On Jan 2, 2014, at 2:45 PM, Brice André wrote:

> Sorry, it's probably my bad english that is confusing. When I sayed inequality, I ment operators like <= or >=. In fact, 'a' is an integer' which is a foreign key on a primary key of another table and b is a timestamp.
>
> So, if I understand you, making an index on both ('a', 'b') will be faster than two separate indices ?
>
> But, if yes, does this index can be useful for a search on 'a' only ? Or do I need a separate index for this ?
>
> I generally also have a ORDER clause on 'b'. I suppose that the index will be a good point for it too ?

It should be more space-efficient to use a multi-column index, but you would have similar performance on SELECTs as having two indexes.

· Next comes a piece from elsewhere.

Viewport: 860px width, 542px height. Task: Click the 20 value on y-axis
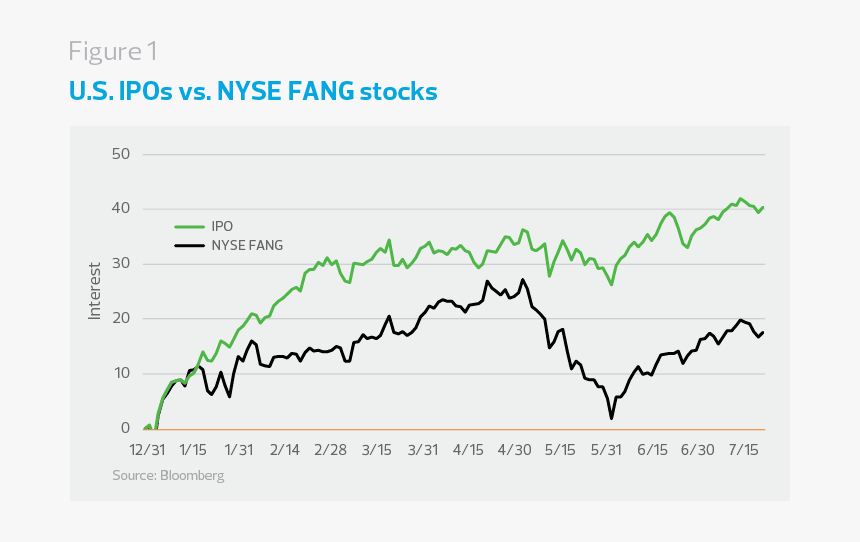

But now understanding your data a bit more, it probably would be better just to have an index on "a" - unless you will be searching only over "b" or even after filtering your data by "a" you will have a lot of rows that need to be filtered by "b" having a multi-column index or an index on "b" would be probably be overkill.

Of course, I use "a lot" because it really depends on what your actual data is - if you can you should probably run a few scenarios with your data set (if you can) and using EXPLAIN ANALYZE to see which index or indexes actually are used.

Keep in mind that you have to consider what happens when you have writes (INSERT/UPDATE/DELETE) on the table with your indexes, your write queries will have to wait for those indexes to be updated, thus putting more I/O load on the system.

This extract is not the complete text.